NetBackup™ for Apache Cassandra Administrator's Guide
NetBackup Apache Cassandra support overview
Apache Cassandra is a popular scale-out NoSQL database. Cassandra runs on commodity hardware with direct-attached storage. A typical Cassandra cluster consists of nodes that store data. Cassandra replicates data among the nodes to provide resiliency against node downtimes. There is no notion of a primary copy of data and any node may have a more recent version of data record than its replicas. One of the important characteristics of Cassandra is that it prefers availability over consistency. The database is always available even if the replicas of data are not always up to date.
NetBackup provides advanced solution to protecting Cassandra clusters. The solution has the following characteristics:
Agentless: No need to place backup agents on Cassandra cluster nodes. Effectively, there is no code that hinders high-performance Cassandra cluster.

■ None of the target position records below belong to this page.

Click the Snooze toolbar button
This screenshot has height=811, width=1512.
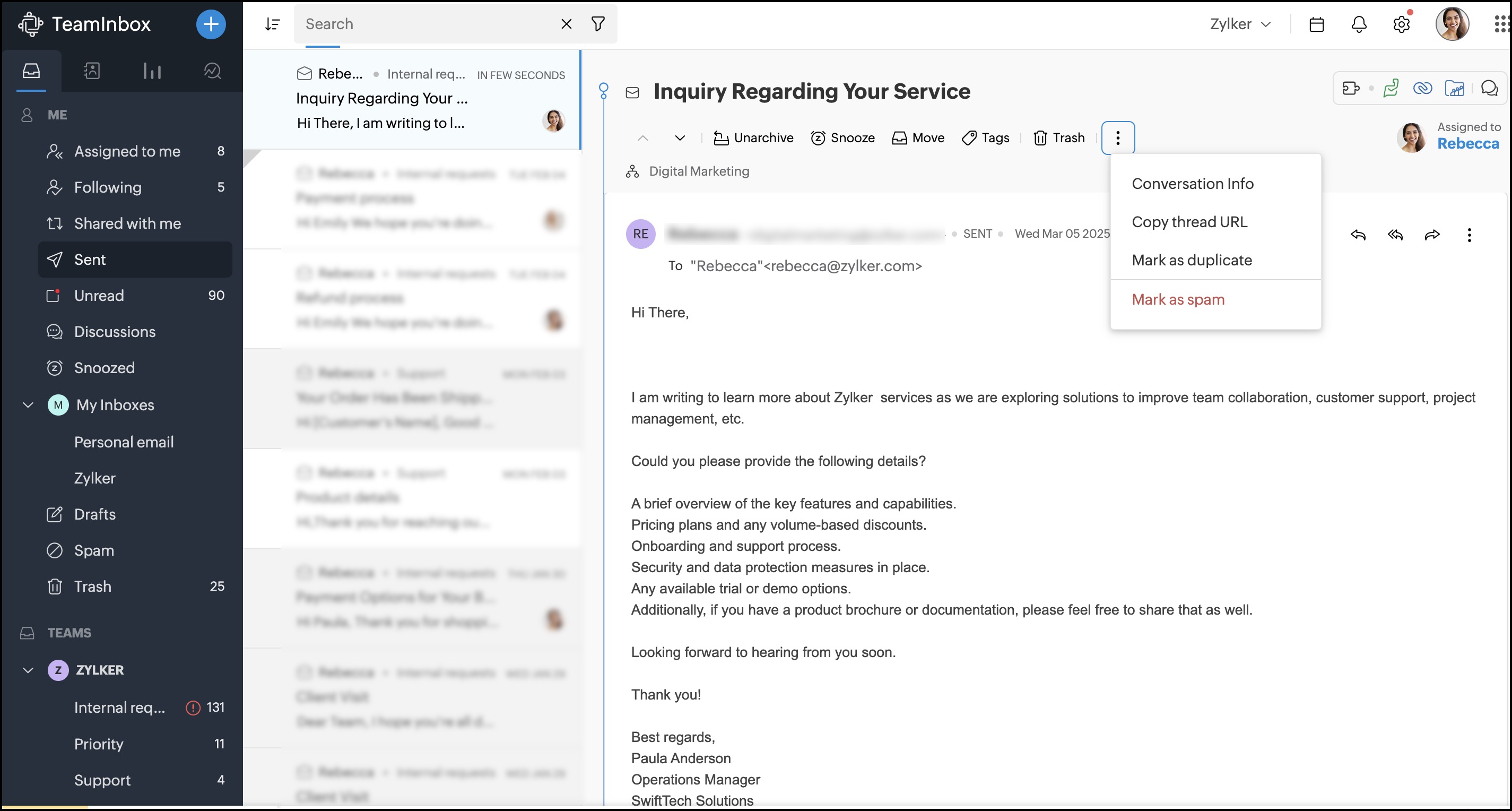(842, 138)
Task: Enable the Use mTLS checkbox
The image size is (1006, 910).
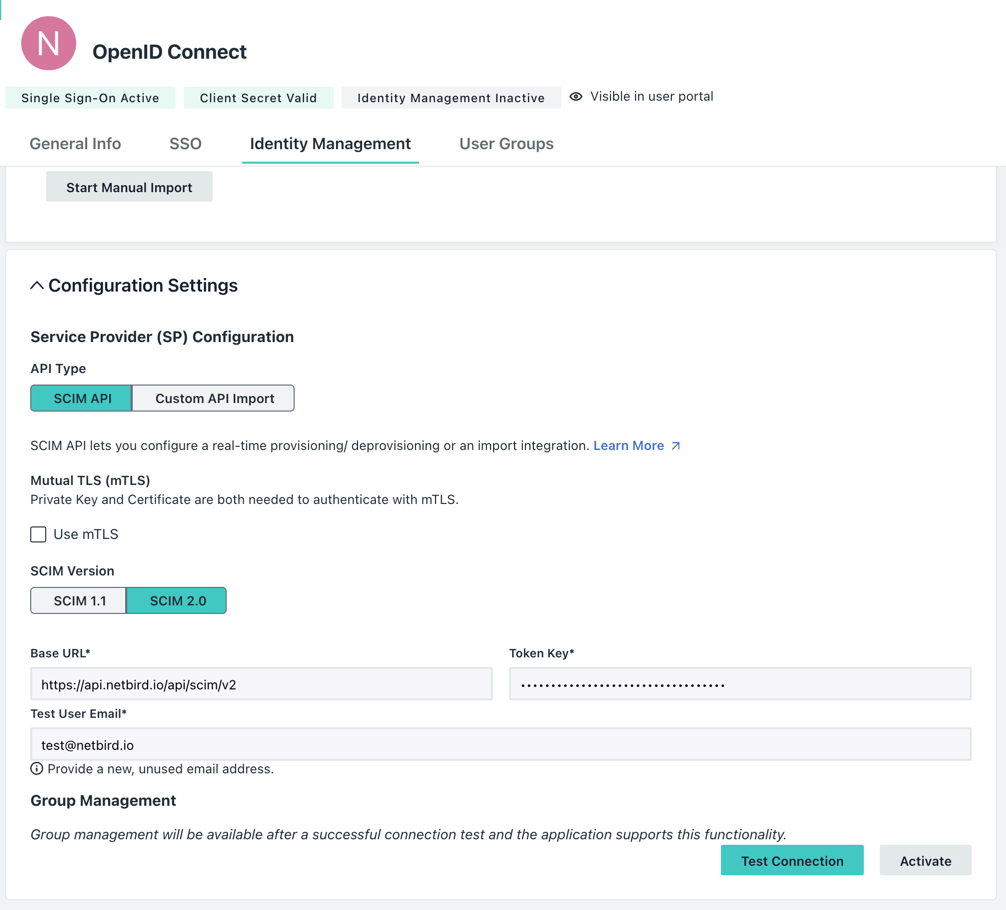Action: click(x=38, y=534)
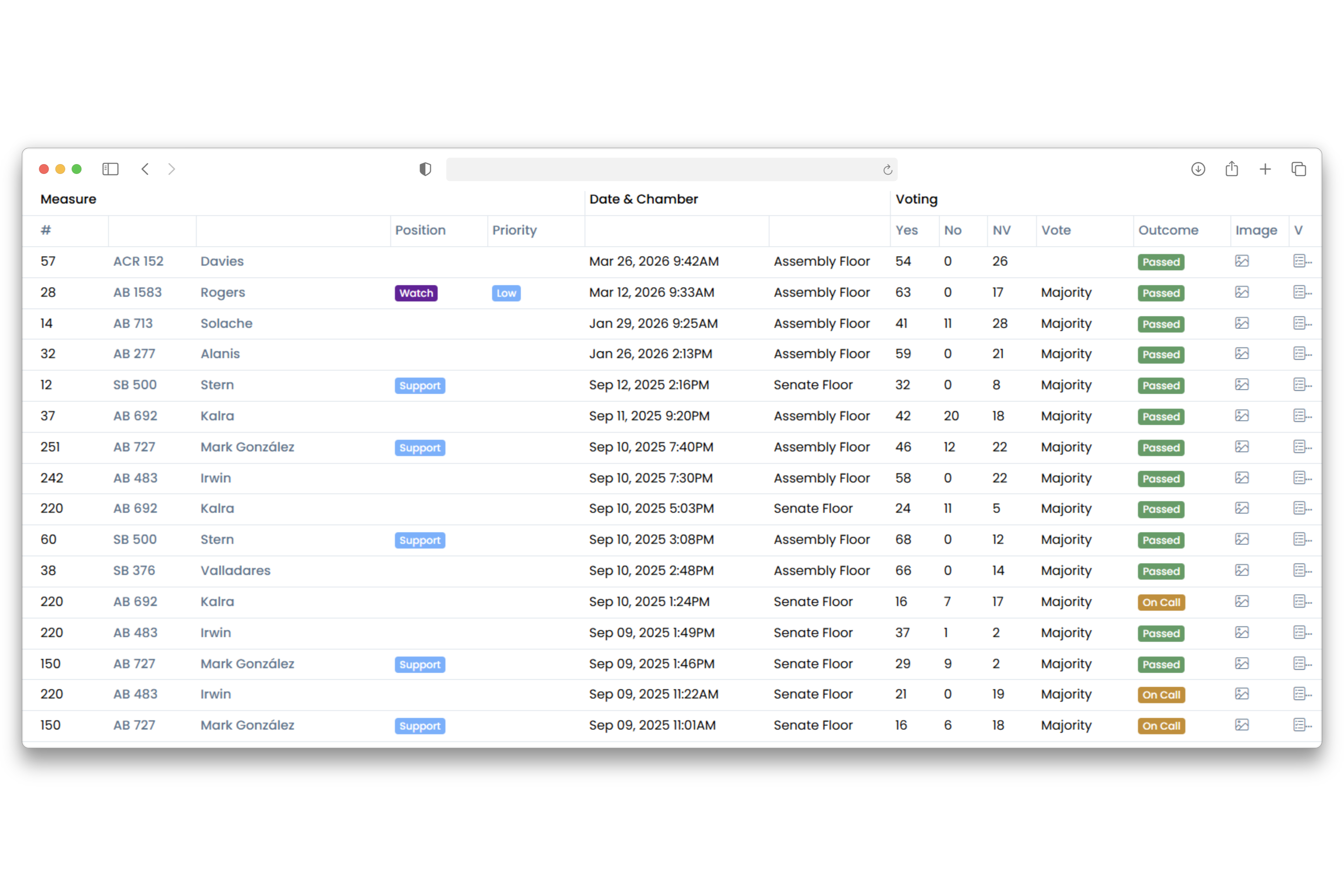1344x896 pixels.
Task: Click the Low priority badge
Action: point(506,293)
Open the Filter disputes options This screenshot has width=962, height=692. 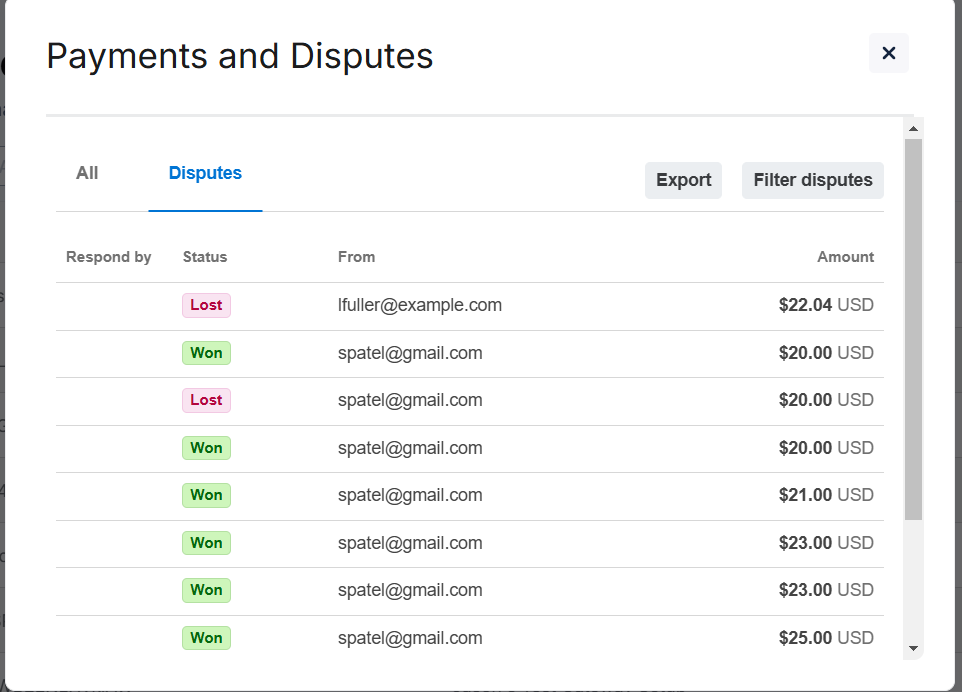pyautogui.click(x=812, y=180)
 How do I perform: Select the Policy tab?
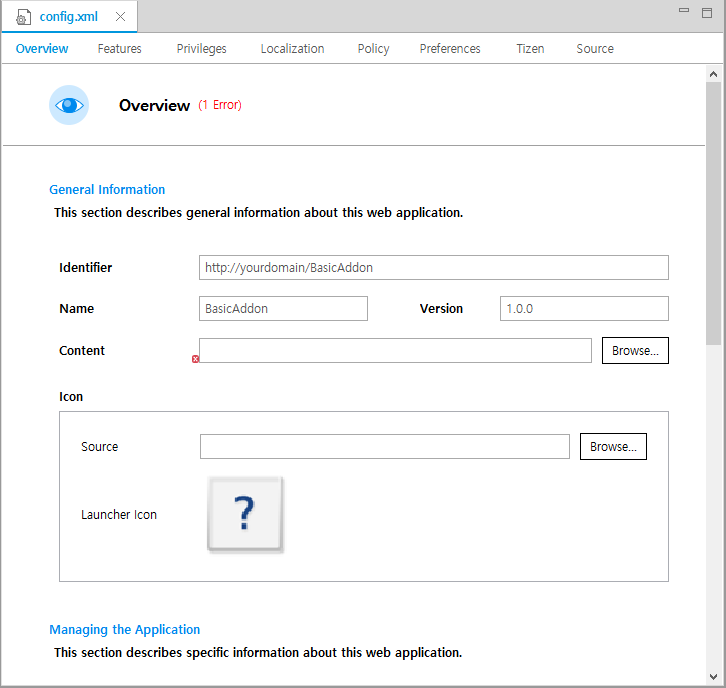click(x=373, y=48)
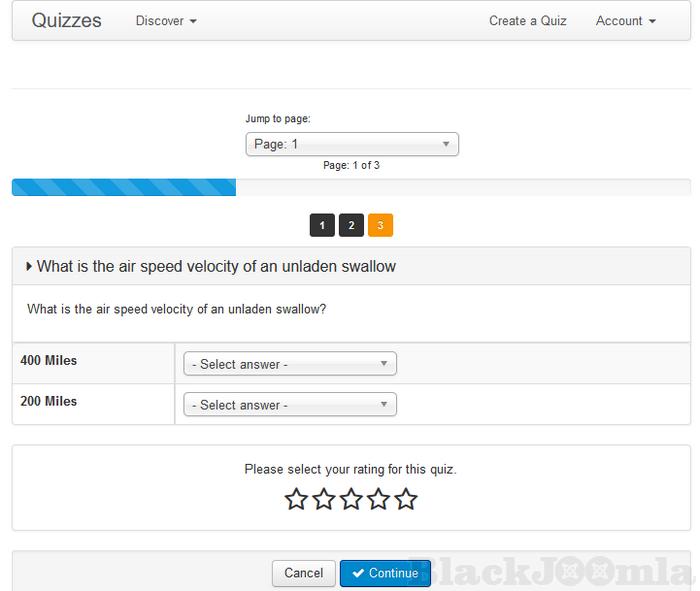Open the Jump to page dropdown
Screen dimensions: 700x591
click(351, 144)
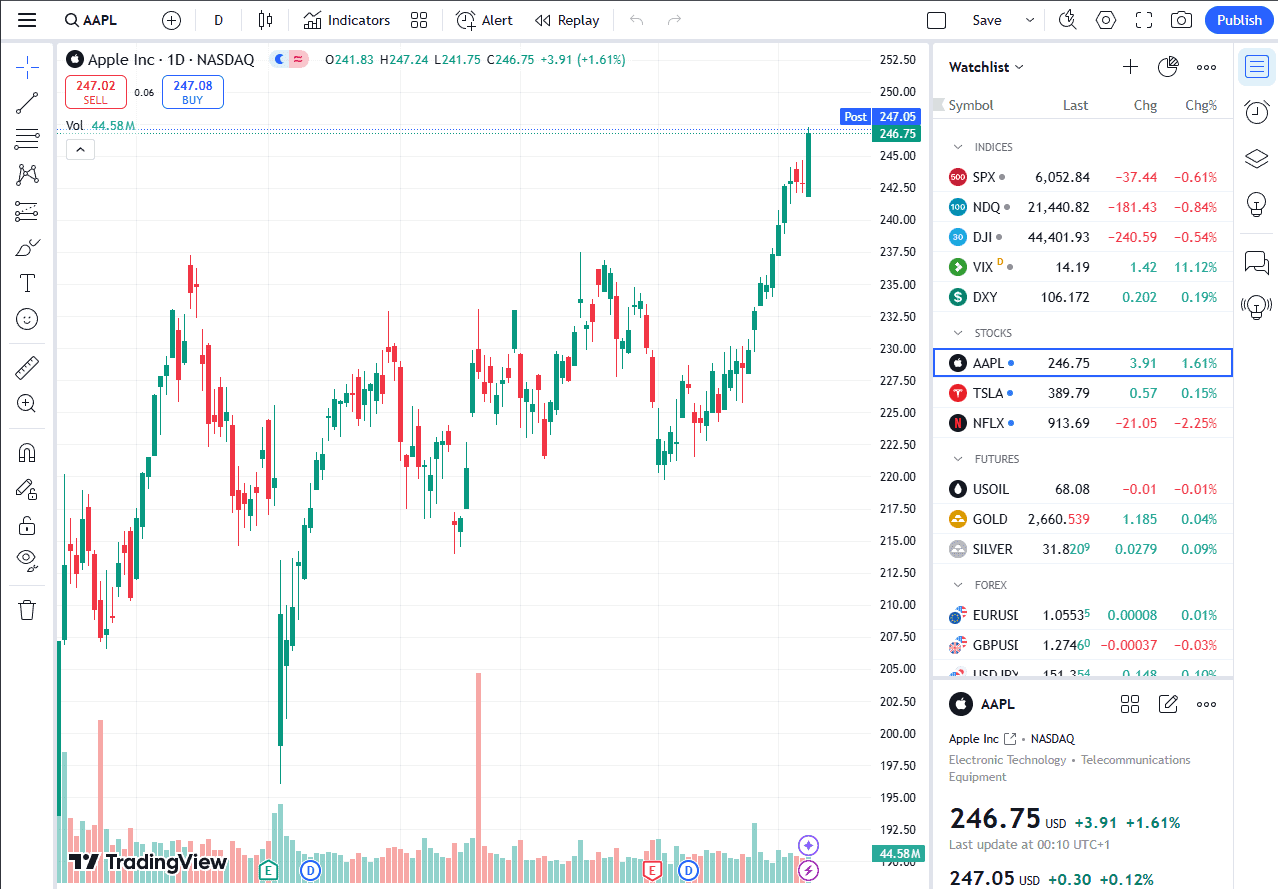The width and height of the screenshot is (1278, 889).
Task: Open the Remove drawings trash tool
Action: 27,609
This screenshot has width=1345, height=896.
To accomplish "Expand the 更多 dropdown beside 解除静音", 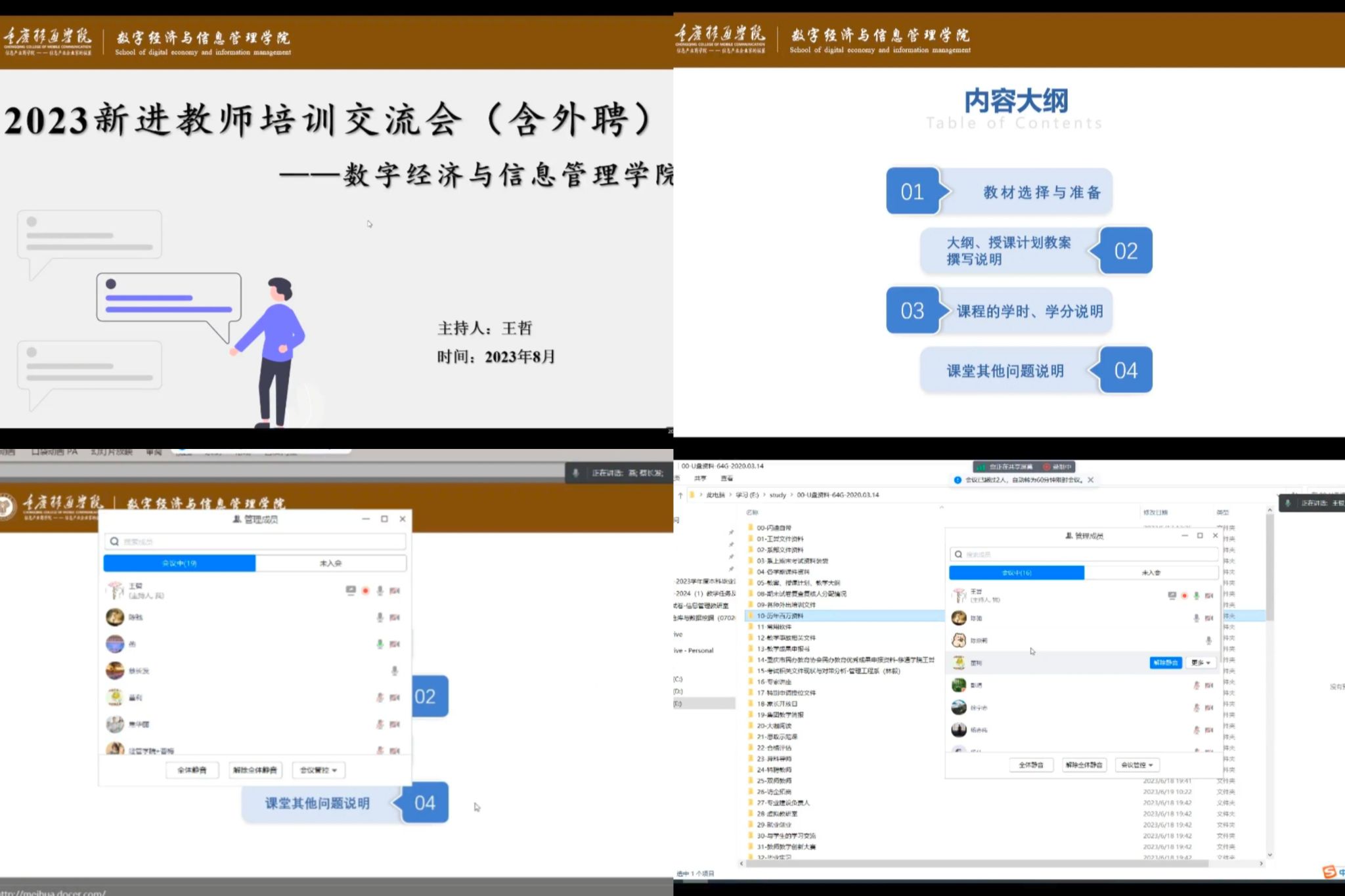I will (1201, 663).
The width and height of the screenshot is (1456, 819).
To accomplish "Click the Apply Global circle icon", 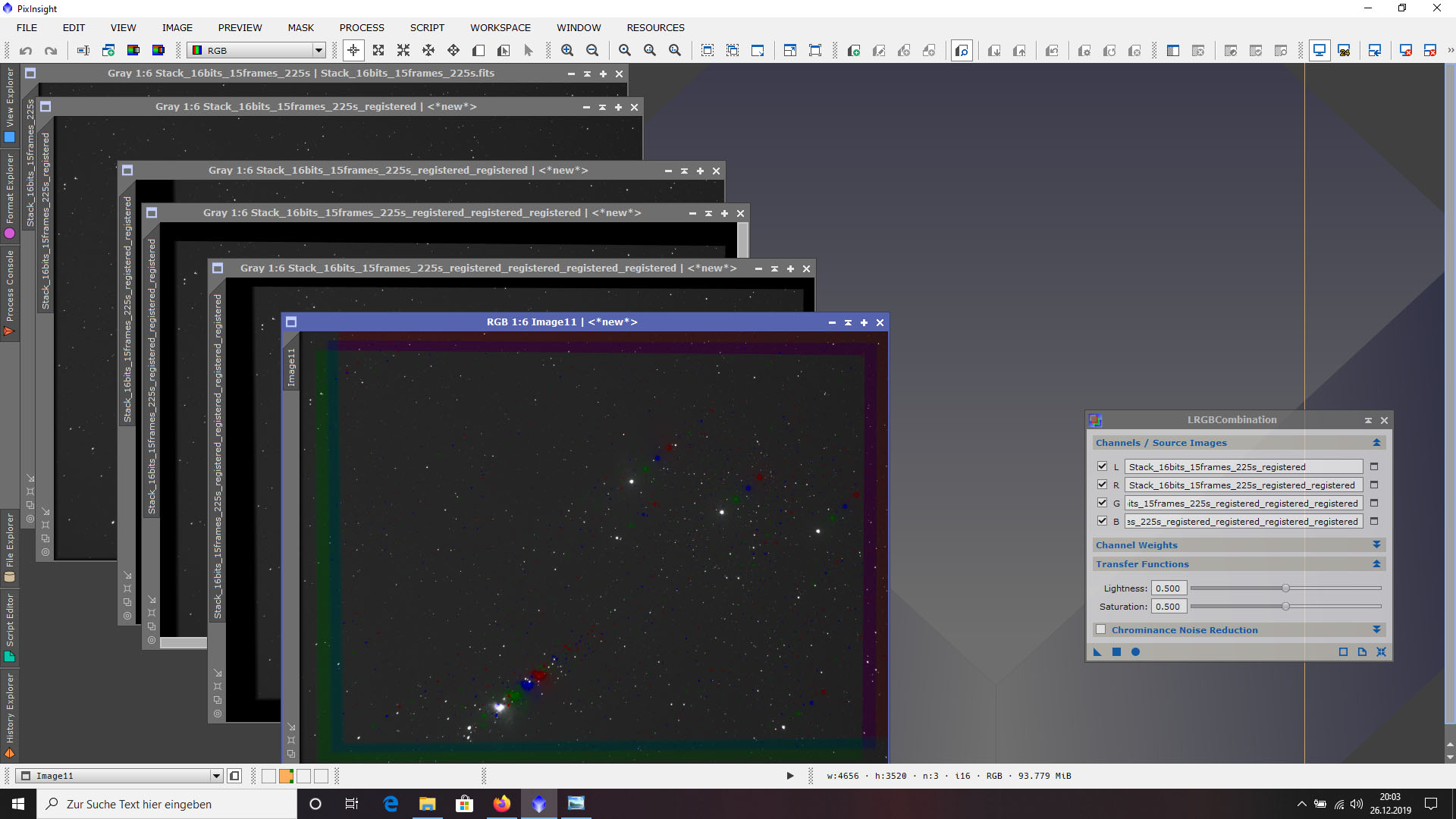I will [x=1135, y=652].
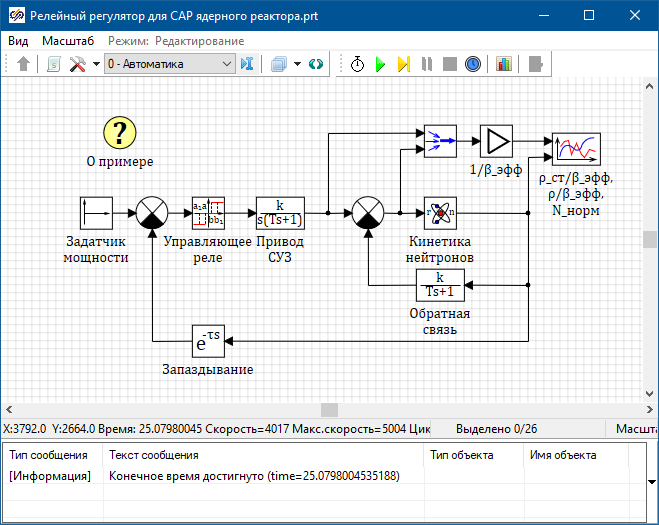Expand the arrow next to windows icon
The height and width of the screenshot is (525, 659).
pyautogui.click(x=297, y=64)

Single pass data copy: During backup, a thin client is used to make a single pass over the Cassandra data files (called sstables) to minimize IO footprint.
Off-host data optimization: Cassandra data is replicated for resiliency. Backups are for longer retention. NetBackup Cassandra solution processes data to:
Determine a cluster-consistent point-in-time.
Remove replica records.
Remove stale data that caused by record overwrites.
All this processing happens off-host on Data staging servers to ensure that backup processes do not affect your high-performance Cassandra clusters.
Incremental backups: NetBackup supports incremental backups of Cassandra to optimize backup times after a full backup. The solution automatically detects new key spaces or column families to take a full backup of these new structures while incremental backups of previously existing structures perform.
Scalable Backup: Cassandra lets you easily scale your Cassandra cluster by adding more nodes whenever required. It automatically redistributes the existing data to new nodes while the cluster is online. NetBackup Cassandra protection is scalable and lets you add more Data Staging Servers to meet your backup requirements.
DataCenter Identification: NetBackup Cassandra protection can be configured to backup data from a specific datacenter. It queries Cassandra cluster and automatically identifies the nodes present in various datacenters. It then engages only the nodes in the specific datacenter for backing up the data.
DataCenter aware restore: At the time of restore, NetBackup connects to the restore cluster and determines its current topology. The solution reconciles this topology with the one present at the backup time to allow for changes in the topology and restores considering the current topology. The solution provides more options for changing the datacenters, number of replicas in each datacenter, change in keyspace and column family names, etc. to help you with your restore requirements.
Note:
Indexes are not restored in case of rename column family scenario. So you add an index to the renamed column family.
Granular restore: NetBackup Cassandra solution lets you restore a part of the backup data set. You have option to restore a few of the key spaces or only some of the column families.
Repair-less Restore: The restore processes ensure that after data is restored, there is no need to perform further recovery steps. The data is available immediately after a restore in your high-performance Cassandra cluster.